Hal ini bermula dari Law Office Raja Tahan Panjaitan SH dan Partners melaporkan 3 hakim PN Bekasi, Ranto Indra Karta, Abdul Rofik, dan Rakhman Rajagukguk ke Komisi Yudisial, Ketua Mahkamah Agung, dan ke Badan Pengawasan MARI.
Dalam keterangannya, Prof Zulfirman menyebutkan, dilihat kasusnya, ada kekeliruan pada putusan majelis hakim. Mediasi perkara perdata tetap di PN, walaupun perkawinannya menurut adat, bukan ke lembaga adat (Dalihan Natolu).
"Sebab dengan lahirnya Undang-Undang Nomor 1 tahun 1974 telah terjadi univikasi hukum perkawinan. Dan dalam UU jelas dinyatakan perkawinan hanya diwarnai oleh hukum agama dan kepercayaan bukan oleh hukum adat.
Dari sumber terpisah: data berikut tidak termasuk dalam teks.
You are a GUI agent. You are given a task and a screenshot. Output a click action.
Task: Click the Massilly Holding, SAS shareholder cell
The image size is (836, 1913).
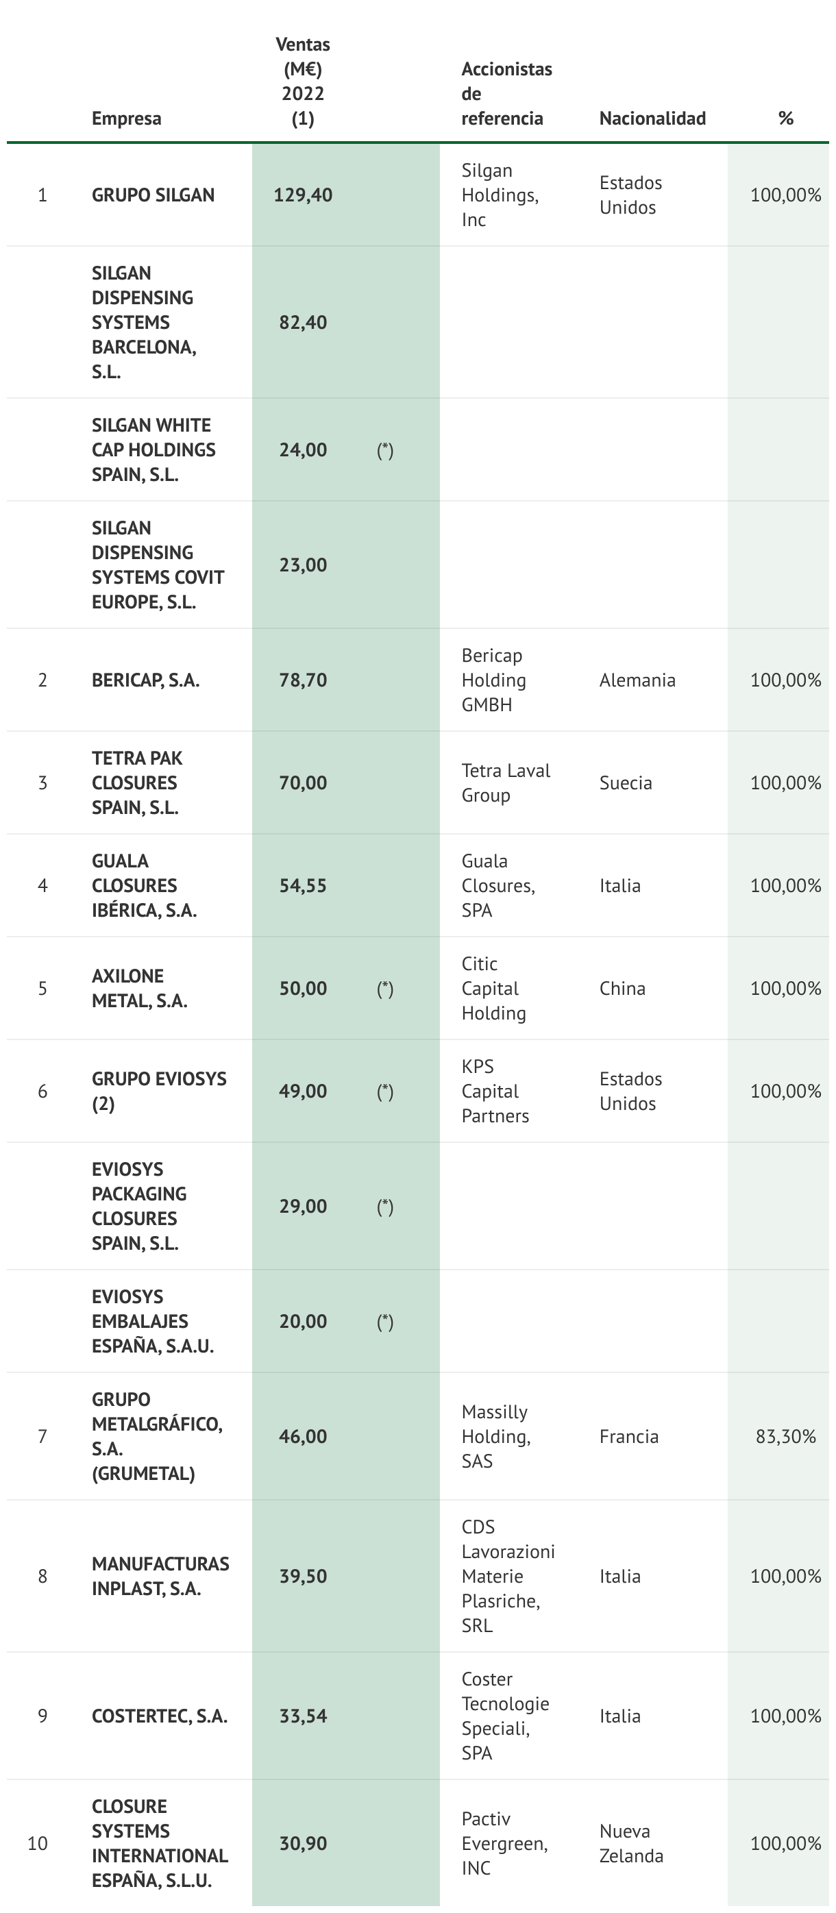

Ada baiknya lakukan banding atas putusan tersebut. Majelis hakim tidak profesional atau unprofesional conduct dalam memeriksa perkara yang ditanganinya," kata Zulfirman, Selasa (28/12).
Penegasan Zulfirman ini pascadiberitahu terkait dugaan ketiga majelis hakim yang memeriksa dan menangani perkara a qou dalam putusannya terkesan menunjukkan dan melakukan perbuatan “Abuse Of Power” (penyalahgunaan kekuasaan, dalam bentuk penyimpangan jabatan atau pelanggaran resmi); yang dilaporkan oleh Law Office Raja Tahan Panjaitan SH & Partners kepada KY dan Mahkamah Agung.
Adapun “Abuse Of Power” menurut yang dilakukan oleh majelis hakim menurut hemat penasehat hukum ‘JS’ selaku principal yakni sebagai berikut: sebelum pemeriksaan pokok dilakukan, upaya mediasi sesuai aturan PERMA Nomor : 01 Tahun 2016 sudah terlebih dahulu ditempuh, namun mengalami jalan buntu atau tidak berhasil (deadlock);
Kemudian seiring berjalan pemeriksaan pokok perkara, majelis hakim masih berusaha dan berupaya untuk mendamaikan dengan berbagai cara, namun tetap gagal dan mengalami kebuntuan.
Selanjutnya, selama pemeriksaan perkara, majelis hakim mengabaikan azas peradilan yang baik (azas pemeriksaan yang cepat, sederhana, dan biaya ringan, sebagaimana amanat pasal 2 (dua) ayat 4 (empat) UU RI No 48 tahun 2009 tentang Kekuasaan Kehakiman) karena mengikuti permintaan Tergugat untuk menunda-nunda pemeriksaan saksi Penggugat yang diketahui keberadaannya datang dari luar Bekasi (Pekan Baru, Sumatera);
Lalu dalam putusannya, majelis hakim terkesan tidak berdasar hukum dan cenderung mengada-ada karena menyebut, gugatan Penggugat premature dan tidak dapat diterima dengan alasan pertimbangan hukum bahwa Penggugat dan Tergugat adalah orang Batak, dimana menurut adat batak perceraian adalah cacat besar bagi keluarga besar sehingga harus terlebih dahulu melibatkan lembaga adat batak yang bernama Dalihan Natolu untuk menyelesaikan masalahnya.